El discurso de Castro lo deja claro: lo cristiano, hoy, no se refugia en las consignas de odio y de venganza contra los enemigos; ser cristiano es más exigente que eso y demanda el espíritu abierto de quien se dispone a acoger a los enemigos de ayer como compatriotas de hoy.

El amor a los enemigos es el núcleo de la revolución cristiana

El alcance político y social de este mandato se entiende cuando se lo descubre como una condición para la paz, entendida esta como el ejercicio de la convivencia; la paz es un logro del espíritu humano cuando la reunión entre semejantes transcurre en convivencia.

Por eso, continúa el arzobispo Castro, si usted quiere asumir como cristiano la construcción de la paz, debe entender que en su corazón ha de desaparecer la palabra enemigo. ¿Imagina lo que le pasaría a este país si todos los cristianos que lo habitan hicieran ese borrón?

Pero hay que ser realistas: esto sería mal visto por quienes tienen ya activado un arsenal de condenas: usted será mirado como terrorista, guerrillo o comunista. La exigencia cristiana, con todo, no transige ni acepta la elasticidad de conciencia de quien reza el Padre Nuestro con su comprometedor “perdona nuestras ofensas como nosotros perdonamos”, y al tomar posición política reclama una venganza disfrazada de justicia.
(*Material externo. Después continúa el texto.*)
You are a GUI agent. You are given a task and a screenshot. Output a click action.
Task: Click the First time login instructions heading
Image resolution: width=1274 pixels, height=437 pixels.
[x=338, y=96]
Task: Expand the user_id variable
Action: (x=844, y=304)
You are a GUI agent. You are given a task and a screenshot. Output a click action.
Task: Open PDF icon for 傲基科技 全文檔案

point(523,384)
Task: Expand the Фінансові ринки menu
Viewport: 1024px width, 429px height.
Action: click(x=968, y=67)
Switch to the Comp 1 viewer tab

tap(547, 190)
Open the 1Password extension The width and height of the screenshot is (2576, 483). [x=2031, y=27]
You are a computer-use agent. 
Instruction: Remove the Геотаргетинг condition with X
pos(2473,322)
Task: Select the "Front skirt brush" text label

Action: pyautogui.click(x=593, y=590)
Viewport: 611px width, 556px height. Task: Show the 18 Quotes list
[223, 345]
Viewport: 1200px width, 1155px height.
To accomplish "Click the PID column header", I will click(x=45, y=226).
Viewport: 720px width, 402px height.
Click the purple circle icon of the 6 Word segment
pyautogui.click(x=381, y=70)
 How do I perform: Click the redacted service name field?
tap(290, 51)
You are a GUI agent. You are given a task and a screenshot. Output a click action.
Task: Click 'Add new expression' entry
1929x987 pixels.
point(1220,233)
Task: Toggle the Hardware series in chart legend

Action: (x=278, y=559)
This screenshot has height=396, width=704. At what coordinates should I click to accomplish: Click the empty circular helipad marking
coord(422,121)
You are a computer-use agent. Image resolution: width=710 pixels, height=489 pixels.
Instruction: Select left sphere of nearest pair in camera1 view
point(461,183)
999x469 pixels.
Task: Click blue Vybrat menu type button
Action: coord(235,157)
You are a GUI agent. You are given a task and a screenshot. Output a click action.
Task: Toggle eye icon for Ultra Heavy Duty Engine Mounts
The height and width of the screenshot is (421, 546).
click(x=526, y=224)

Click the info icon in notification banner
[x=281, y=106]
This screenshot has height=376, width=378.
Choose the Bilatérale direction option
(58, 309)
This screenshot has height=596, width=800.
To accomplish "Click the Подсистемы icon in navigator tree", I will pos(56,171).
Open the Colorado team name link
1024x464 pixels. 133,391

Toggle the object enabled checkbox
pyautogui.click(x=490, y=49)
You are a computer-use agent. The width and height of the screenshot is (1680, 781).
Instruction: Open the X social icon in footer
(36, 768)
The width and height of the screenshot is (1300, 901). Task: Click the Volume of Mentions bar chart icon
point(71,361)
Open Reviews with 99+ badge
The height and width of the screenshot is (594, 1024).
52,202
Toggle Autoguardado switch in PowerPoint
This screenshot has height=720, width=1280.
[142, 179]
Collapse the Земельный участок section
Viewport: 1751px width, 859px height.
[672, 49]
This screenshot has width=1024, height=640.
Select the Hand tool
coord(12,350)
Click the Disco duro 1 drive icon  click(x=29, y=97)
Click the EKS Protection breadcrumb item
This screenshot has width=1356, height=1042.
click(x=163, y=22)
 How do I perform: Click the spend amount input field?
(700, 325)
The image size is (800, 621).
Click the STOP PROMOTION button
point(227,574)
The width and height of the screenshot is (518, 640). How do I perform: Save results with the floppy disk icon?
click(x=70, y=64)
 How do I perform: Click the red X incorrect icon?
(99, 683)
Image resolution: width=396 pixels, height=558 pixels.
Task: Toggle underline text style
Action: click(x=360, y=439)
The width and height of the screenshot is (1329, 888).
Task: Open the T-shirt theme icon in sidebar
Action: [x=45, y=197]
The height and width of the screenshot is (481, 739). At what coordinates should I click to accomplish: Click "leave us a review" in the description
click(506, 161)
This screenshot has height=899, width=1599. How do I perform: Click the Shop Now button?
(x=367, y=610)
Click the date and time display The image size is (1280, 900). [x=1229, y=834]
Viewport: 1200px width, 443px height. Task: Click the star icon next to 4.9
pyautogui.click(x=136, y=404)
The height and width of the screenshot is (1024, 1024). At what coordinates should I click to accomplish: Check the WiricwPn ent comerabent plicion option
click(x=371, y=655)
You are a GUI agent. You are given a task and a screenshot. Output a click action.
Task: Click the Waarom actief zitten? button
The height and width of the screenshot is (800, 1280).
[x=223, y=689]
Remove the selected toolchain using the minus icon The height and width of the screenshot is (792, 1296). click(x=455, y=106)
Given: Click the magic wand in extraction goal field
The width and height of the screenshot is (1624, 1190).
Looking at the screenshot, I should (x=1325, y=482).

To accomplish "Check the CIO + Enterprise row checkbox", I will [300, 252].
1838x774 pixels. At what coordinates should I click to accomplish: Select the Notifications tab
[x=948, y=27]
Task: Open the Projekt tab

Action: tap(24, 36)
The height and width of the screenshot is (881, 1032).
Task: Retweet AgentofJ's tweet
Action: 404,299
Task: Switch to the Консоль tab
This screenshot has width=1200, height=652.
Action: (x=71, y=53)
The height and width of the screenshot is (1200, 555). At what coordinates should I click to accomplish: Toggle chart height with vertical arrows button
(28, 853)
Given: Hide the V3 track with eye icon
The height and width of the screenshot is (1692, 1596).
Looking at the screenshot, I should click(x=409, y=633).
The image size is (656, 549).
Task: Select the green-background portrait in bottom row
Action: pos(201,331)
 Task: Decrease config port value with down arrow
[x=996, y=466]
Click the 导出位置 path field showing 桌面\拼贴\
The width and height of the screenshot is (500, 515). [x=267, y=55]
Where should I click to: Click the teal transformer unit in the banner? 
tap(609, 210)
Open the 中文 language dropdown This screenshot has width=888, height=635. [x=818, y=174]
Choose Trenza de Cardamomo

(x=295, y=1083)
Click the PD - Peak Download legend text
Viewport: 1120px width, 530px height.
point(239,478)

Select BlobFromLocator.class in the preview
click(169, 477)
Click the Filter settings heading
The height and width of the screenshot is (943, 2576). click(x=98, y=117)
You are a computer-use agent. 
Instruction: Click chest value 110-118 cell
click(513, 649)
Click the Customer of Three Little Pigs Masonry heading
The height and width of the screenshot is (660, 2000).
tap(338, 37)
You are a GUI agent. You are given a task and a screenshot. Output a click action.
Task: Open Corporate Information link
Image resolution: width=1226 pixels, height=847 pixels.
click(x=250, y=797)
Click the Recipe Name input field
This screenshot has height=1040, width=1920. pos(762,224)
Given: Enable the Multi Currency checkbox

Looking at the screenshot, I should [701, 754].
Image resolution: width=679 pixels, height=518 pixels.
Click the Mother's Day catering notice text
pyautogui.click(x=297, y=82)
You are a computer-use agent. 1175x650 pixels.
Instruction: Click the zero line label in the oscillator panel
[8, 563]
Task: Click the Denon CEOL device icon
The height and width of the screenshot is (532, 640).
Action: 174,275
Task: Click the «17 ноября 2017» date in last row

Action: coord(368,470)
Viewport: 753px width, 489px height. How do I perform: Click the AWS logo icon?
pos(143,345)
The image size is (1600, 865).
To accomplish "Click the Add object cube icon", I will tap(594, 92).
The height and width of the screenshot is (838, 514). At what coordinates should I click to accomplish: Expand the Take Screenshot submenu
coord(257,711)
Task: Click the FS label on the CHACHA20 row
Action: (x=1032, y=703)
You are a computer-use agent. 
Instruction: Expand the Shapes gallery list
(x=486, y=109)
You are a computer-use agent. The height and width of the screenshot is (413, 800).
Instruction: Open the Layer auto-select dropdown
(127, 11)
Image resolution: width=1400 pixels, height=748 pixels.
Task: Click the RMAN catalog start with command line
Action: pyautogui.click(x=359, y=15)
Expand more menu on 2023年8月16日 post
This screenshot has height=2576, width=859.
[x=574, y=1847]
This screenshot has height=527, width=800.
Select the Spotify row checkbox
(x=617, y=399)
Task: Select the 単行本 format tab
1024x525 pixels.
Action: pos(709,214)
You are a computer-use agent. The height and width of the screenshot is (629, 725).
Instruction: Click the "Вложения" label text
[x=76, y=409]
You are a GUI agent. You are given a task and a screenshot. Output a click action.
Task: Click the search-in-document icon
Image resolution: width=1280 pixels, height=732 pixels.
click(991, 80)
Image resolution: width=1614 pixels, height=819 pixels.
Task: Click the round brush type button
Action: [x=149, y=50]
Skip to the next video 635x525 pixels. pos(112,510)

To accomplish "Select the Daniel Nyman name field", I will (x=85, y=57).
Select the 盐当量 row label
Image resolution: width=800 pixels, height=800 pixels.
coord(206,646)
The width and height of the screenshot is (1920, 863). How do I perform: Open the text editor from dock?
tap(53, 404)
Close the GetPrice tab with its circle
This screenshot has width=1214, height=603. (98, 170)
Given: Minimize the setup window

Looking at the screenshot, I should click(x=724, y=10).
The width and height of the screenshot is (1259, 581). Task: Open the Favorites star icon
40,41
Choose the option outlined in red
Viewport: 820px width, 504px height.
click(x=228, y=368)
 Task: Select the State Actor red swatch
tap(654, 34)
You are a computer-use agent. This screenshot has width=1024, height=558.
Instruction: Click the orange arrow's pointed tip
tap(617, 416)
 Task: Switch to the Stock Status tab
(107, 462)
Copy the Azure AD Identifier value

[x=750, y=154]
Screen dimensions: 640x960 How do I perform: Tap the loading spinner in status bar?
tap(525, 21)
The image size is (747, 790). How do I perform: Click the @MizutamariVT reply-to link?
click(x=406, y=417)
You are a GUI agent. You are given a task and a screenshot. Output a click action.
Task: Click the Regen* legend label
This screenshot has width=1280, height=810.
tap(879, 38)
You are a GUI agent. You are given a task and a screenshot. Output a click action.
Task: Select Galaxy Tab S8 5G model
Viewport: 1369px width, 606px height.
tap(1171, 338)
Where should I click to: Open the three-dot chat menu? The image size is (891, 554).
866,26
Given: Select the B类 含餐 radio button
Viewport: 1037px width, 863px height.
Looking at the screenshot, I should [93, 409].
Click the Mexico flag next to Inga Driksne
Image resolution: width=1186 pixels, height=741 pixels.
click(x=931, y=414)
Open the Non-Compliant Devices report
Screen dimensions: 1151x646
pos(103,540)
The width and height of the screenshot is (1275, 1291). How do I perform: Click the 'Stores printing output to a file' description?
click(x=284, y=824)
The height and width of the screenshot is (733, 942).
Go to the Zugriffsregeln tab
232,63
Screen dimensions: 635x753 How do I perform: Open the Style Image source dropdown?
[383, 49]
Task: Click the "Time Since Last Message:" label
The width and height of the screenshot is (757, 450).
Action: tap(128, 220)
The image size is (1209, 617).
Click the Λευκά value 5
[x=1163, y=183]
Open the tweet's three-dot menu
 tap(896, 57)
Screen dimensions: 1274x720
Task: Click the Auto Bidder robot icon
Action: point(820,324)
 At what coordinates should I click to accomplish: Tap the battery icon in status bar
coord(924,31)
Hay que agregar que si el Evangelio guía su vida usted no se limitará a las palabras y vivirá estos días de la vida del país como los de una construcción de una casa nueva, que el arzobispo Castro ve levantada sobre tres cimientos: uno ético, que supone el rechazo contra toda forma de corrupción; el segundo es espiritual, con su demanda de perdón, reconciliación y misericordia; y el tercero, cultural, hecho de respeto a la vida, al otro y a los derechos humanos.

¿Exigente? Sí, es un cristianismo que no es para apocados, ni para enfermos de odio; es para esos espíritus abiertos y libres, capaces de hacer del país una casa para todos.

Fue, pues, un discurso como el del Evangelio, luminoso y sin medias palabras.